#26 緊張と本番前
生徒総会当日の朝――。
修は自宅から学校までの距離が遠いため、学校の学生寮で生活をしている。
学生寮は男女別々の建物となっており、本来ならば2人で1部屋だが、彼は生徒会役員というわけで1人部屋を与えられたのだ。
修は目覚まし時計のアラームより早めに目が覚めてしまった。
もう一度目を閉じようとしたが、二度寝して遅刻するのは罰が悪い。
「なんでこんな日に限って目が覚めるんだ……?」
彼はこのようなことをぼやきながらベッドから起こし、軽く身体を動かす。
そして、今日の授業準備をしながら、午後からの生徒総会に向けてイメージトレーニングをし始めた。
「先輩達はどこで手を挙げるか分からないからなぁ……」
生徒総会はクラスメイトはもちろんのこと、上級生などの学校関係者は全員が講堂に集結する。
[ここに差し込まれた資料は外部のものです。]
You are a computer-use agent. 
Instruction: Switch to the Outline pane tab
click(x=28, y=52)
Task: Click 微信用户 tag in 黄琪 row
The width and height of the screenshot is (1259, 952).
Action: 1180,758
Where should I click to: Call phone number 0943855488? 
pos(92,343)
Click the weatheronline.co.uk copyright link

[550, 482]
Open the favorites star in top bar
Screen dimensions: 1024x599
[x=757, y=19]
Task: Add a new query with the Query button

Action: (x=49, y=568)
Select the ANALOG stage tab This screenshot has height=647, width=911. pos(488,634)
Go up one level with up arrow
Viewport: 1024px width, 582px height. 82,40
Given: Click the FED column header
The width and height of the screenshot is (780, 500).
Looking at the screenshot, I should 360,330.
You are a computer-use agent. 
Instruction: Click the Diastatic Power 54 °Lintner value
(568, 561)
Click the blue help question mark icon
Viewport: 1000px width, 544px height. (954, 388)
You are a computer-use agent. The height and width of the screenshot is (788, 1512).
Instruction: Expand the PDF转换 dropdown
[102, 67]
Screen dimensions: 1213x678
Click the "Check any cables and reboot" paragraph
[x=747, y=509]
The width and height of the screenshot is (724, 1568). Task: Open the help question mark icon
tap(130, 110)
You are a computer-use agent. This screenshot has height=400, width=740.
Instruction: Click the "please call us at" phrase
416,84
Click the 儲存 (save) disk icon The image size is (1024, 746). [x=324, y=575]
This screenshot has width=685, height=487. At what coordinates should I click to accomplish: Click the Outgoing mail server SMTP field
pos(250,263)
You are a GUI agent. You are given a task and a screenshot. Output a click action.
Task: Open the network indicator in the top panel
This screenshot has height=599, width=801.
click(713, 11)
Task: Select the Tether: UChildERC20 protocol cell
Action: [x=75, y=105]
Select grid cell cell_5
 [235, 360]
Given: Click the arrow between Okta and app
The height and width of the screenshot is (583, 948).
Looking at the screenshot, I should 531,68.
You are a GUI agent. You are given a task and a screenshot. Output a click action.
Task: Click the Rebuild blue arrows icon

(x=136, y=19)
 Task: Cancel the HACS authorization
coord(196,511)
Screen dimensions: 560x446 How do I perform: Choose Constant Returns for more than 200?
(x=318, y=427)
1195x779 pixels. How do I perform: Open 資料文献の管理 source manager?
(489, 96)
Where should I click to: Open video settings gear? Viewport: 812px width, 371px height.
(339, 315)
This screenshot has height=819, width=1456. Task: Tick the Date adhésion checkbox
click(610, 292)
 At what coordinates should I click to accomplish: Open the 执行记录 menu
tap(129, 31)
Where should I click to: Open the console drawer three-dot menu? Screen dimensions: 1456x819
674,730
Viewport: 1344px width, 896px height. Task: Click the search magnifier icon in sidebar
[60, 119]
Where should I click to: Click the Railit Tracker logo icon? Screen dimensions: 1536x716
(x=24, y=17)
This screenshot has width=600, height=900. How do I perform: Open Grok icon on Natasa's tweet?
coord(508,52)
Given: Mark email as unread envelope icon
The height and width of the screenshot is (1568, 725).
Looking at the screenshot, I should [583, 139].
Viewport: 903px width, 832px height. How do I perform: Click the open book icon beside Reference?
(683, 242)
そのため、どこで誰が手を挙げるかは分からないのが現実だ。
また、どのタイミングで裁かれるかも――。
「あっ、ご飯を食べに行かなきゃな」
彼は学生寮の食堂で朝食を取り、身支度を整え、少し余裕をもって学校へ向かった。
†
その日の午前中の授業はあまり集中できずに終わってしまい、昼休みに入る。
彼の友人は修の様子を察したかのようにいつも通り一緒に食堂で昼食に誘った。
「ぶはぁ……授業に集中できなかった……」
「修、大丈夫か?」
「大丈夫じゃない……」
「まぁ、忙しいと思うけど頑張ってこいよ!」
「どうもな。なんか気持ちが落ち着いた」
「修って意外とプレッシャーとか弱いんだな」
「えっ!? なんで?」
「いつもは冷静なのに、今日はかなり落ち着きがないからさ」
「まぁな……入学してからはじめての学校行事だし、生徒会役員デビューだからな」
「そうだそうだ。生徒会役員デビューだったな。ところで…………」
彼の友人は少し複雑な表情を浮かべながら、「修、1つだけ言っていい?」と問いかける。
修は口を動かしながら、「ん?」と返事をした。
「この猶予期間が過ぎたら、俺のことを裁かないでほしい」
「…………それはなんとも言えないな…………」
「そうか……そうだよな……」
友人と会話をしながらの昼食。
彼らはなんとも言えない複雑な気持ちを抱きながら箸を進め、食器を返却口に戻し、食堂をあとにした。
午後は生徒総会の本番を迎える――。